A Doença de Chagas é um sério desafio de Saúde Publica e tem que ser estudada não somente pelos afeitos ao setor, mas principalmente vista como problema socioambiental. Essa é a tese defendida pelo especialista em Saúde Publica e Epidemiologia Arnaldo Ballarini, que lança os seguintes questionamentos: “Estão os barbeiros silvestres se domiciliando ou as cidades e vilas adentrando no seu habitat? Qual o porquê da inércia das autoridades sanitárias em tomada de decisão frente ao avanço da doença?”.
Segundo ele, por volta de 1968 foram diagnosticados os primeiros casos de Doença de Chagas na Amazônia. Especificamente no Amapá, eles surgiram um pouco depois, já na década de oitenta. Somam-se neste período mais de 300 casos diagnosticados na região.
“Até pouco tempo, os livros de medicina, saúde e biologia não incluíam a região Amazônica como endêmica a Chagas e nós, que já convivemos com a malária, leishmania e recentemente a dengue, relutamos em admitir esta nova doença no nosso terrível quadro nosológico das endemias”, disse Ballarini a AmbienteBrasil.
Essa questão de saúde na região amazônica tem impactos ainda sobre uma de suas principais atividades econômicas: a indústria do açaí, muitas vezes incriminado como veiculo de transmissão da Doença de Chagas.
“Hoje a maior parte do nosso açaí é exportada. Ele segue com uma série de exigências assegurando as condições higiênicas e nutricionais da fruta. Os importadores obrigam a limpeza dos caroços, lavagem a frio e a quente e a pasteurização do produto, não somente por causa da Chagas, mas por todas as doenças que podem ser transmitidas pelos alimentos e pela água utilizada”, explica Arnaldo Ballarini. “A possibilidade de contrair a doença, o risco lá fora, ficou próximo a zero. E aqui como ficamos?”.
Na Amazônia, segundo ele, cresce o número de casos, em diferentes comunidades. A maioria é descoberta acidentalmente em suspeitas de febres a esclarecer ou no exame de malária, quando se encontra um parasita diferente na lâmina.
“A situação é bem mais grave do que se apresenta, pois, para cada caso diagnosticado, estima-se haver vinte outros na forma silenciosa, segundo o pesquisador doutor Aldo Valente, do Instituto Evandro Chagas”, diz Ballarini.

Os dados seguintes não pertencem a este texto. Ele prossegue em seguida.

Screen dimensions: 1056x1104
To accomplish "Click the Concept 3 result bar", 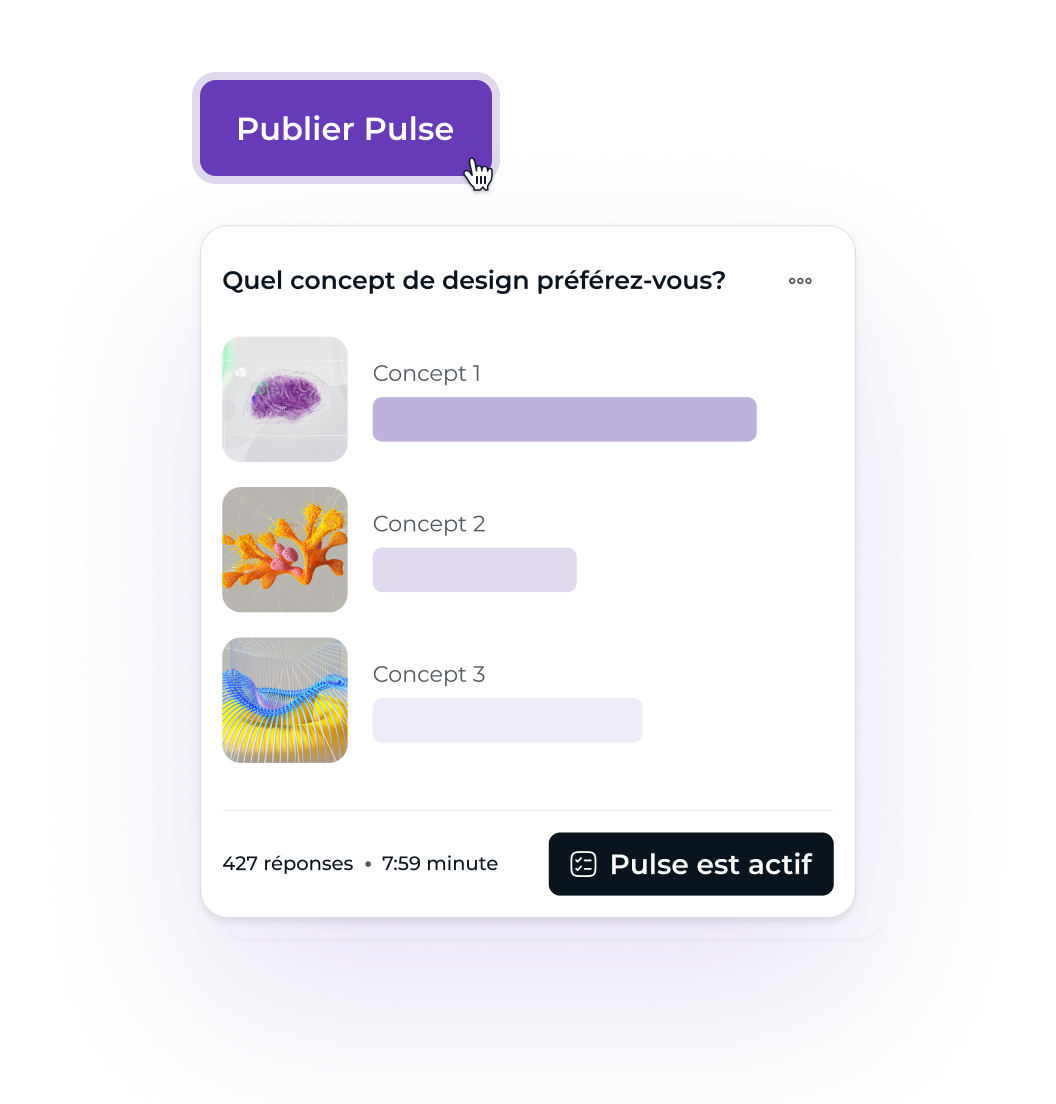I will click(x=508, y=720).
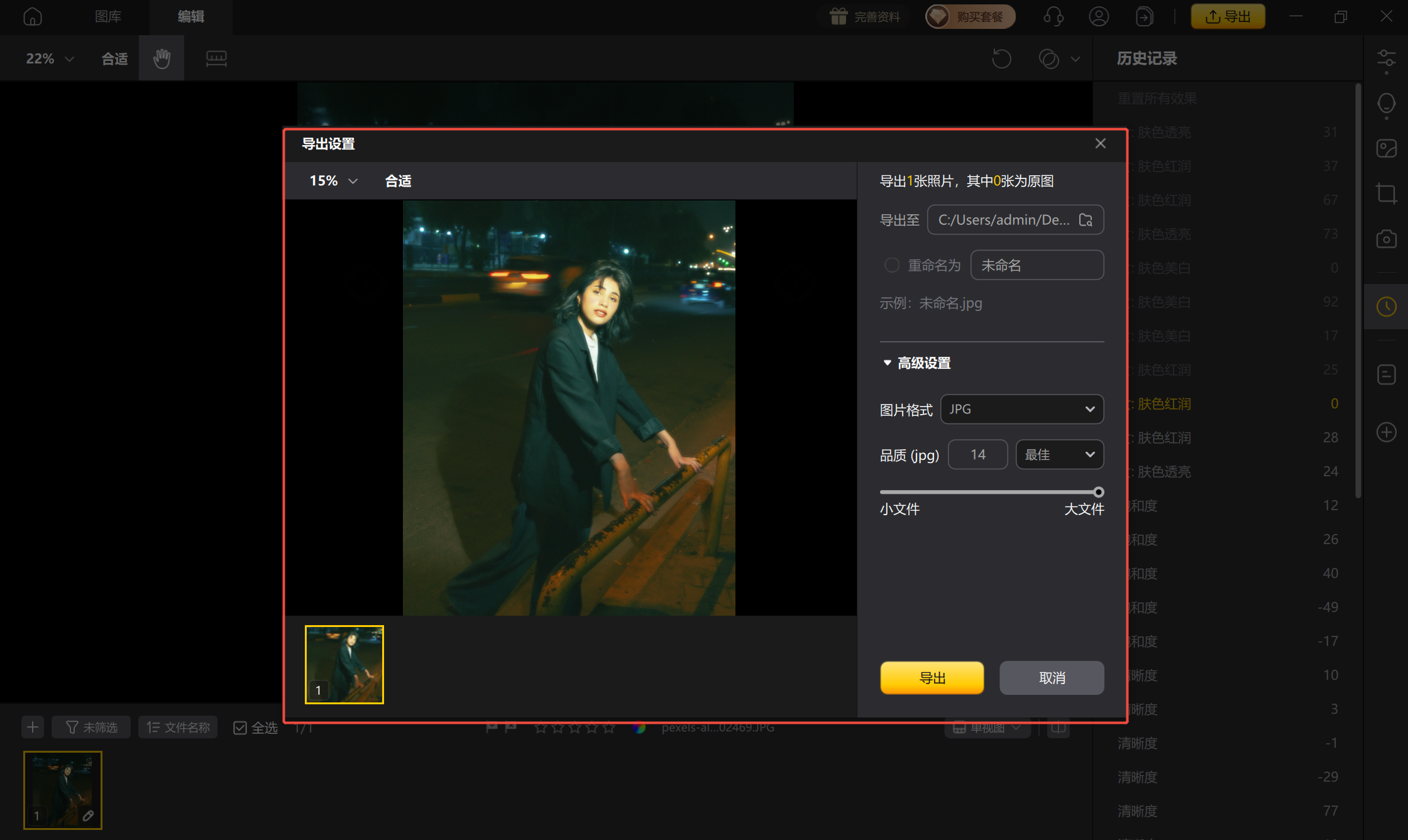
Task: Open the crop tool in right sidebar
Action: pyautogui.click(x=1386, y=194)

Ele defende ser preciso conhecer melhor o comportamento da doença na Amazônia, estudando as espécies de barbeiro, seus hábitos e domicialização; os reservatórios vertebrados selvagens e urbanos; a clinica, tratamento aos pacientes; a geografia da doença e métodos higiênicos na manipulação do açaí, entre outras informações preciosas para que se determinem riscos, formas de atuação, diagnóstico e tratamento. “Mas o que já possuímos de conhecimento é o suficiente para que medidas preventivas sejam postas em prática e frear a avalanche de casos”, ressalva.
Ballarini faz uma analogia com as ocorrências de Doença de Chagas verificadas há alguns anos, no litoral de Santa Catarina, cuja transmissão, conforme verificou-se, ocorreu por meio da ingestão de caldo de cana.
“Mobilizaram o Ministério da Saúde, Secretarias de Saúde e Agricultura do Paraná e Santa Catarina e o fato causou alarde nacional em toda imprensa; buscaram, trataram e investigaram os pacientes, examinaram os comunicantes, pesquisaram os barbeiros; modificaram as condições higiênicas do consumo de caldo de cana em dois estados”, cita o pesquisador.
“Aqui, são quarenta anos convivendo com o problema e há forte temor com os reflexos políticos que uma medida rígida saneadora poderá criar. Há clara omissão em relação à Doença de Chagas em toda Amazônia”, aponta.